Task to carry out:
After reading each line of the entries, give the number of lines that contain "icon" and nothing else.

Provided records:
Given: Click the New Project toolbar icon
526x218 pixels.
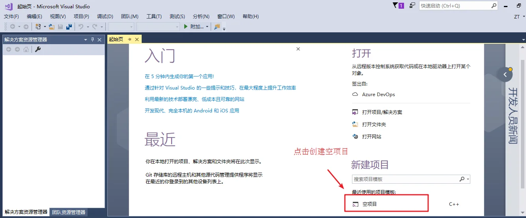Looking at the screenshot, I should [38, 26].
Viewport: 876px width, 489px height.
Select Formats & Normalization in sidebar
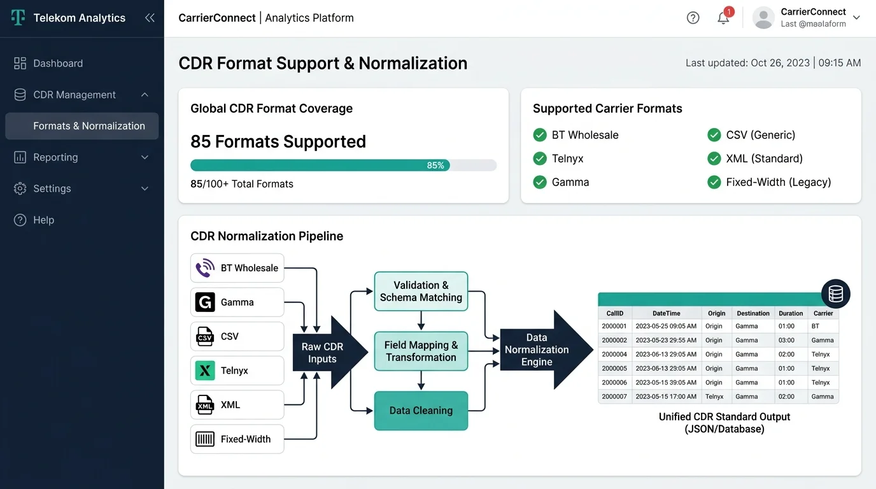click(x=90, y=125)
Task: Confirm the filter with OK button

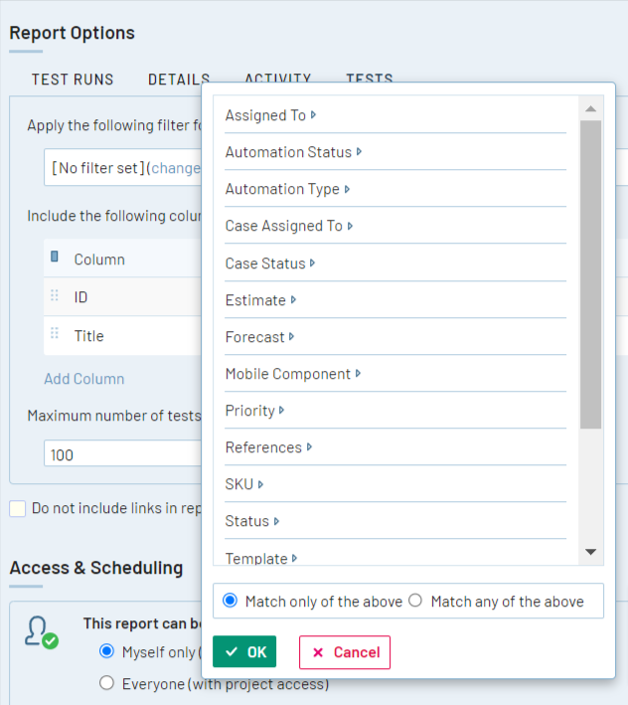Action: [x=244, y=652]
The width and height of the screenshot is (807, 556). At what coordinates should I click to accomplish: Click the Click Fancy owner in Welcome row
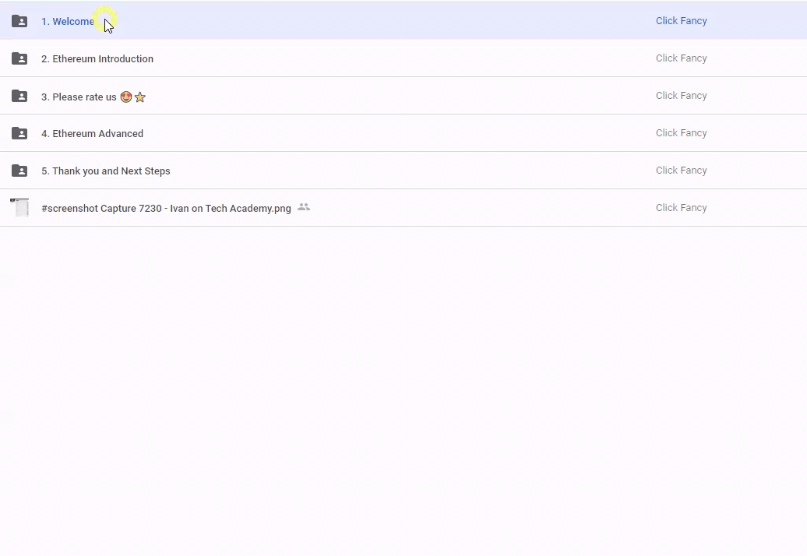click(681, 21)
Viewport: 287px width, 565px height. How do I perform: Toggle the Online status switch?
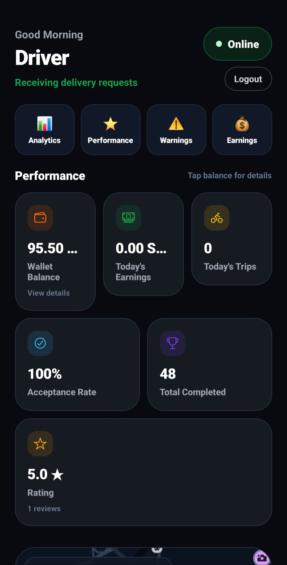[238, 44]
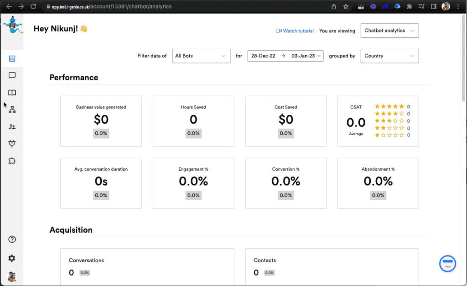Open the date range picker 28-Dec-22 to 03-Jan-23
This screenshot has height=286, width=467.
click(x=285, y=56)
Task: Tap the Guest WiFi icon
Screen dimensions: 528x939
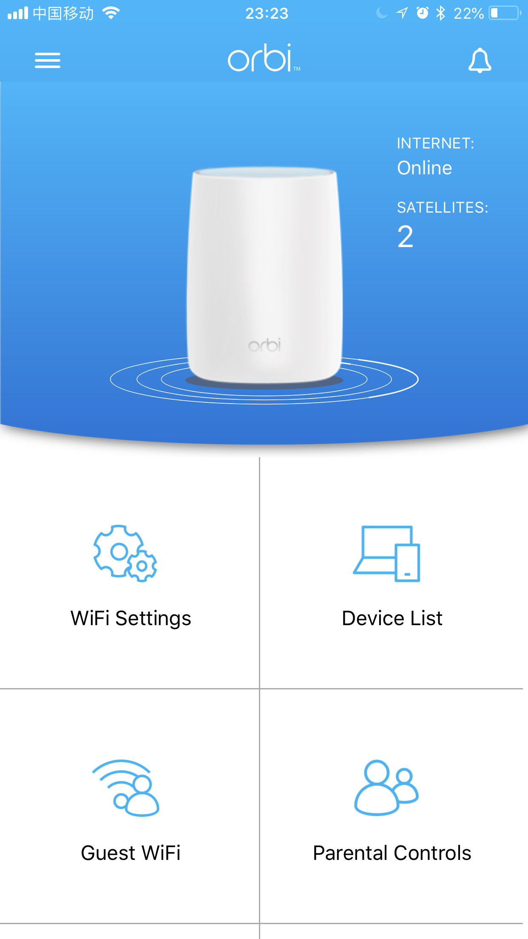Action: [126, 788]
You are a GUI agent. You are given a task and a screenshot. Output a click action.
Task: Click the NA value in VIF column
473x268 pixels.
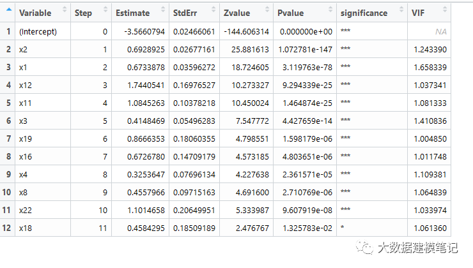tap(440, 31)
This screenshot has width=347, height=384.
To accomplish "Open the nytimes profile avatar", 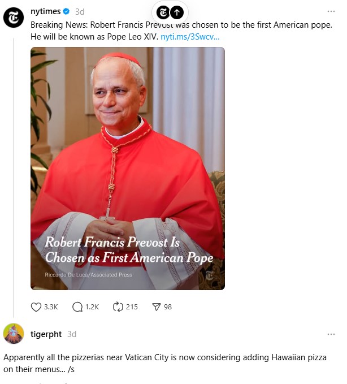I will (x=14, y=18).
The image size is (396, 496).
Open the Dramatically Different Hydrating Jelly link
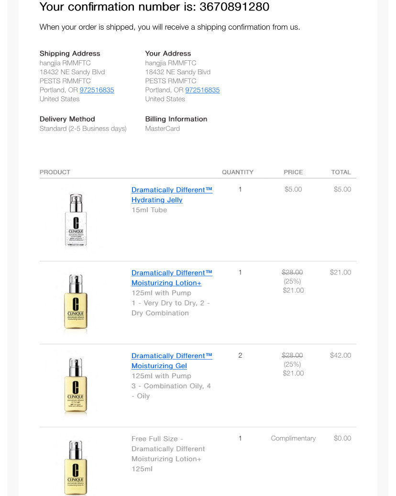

Response area:
2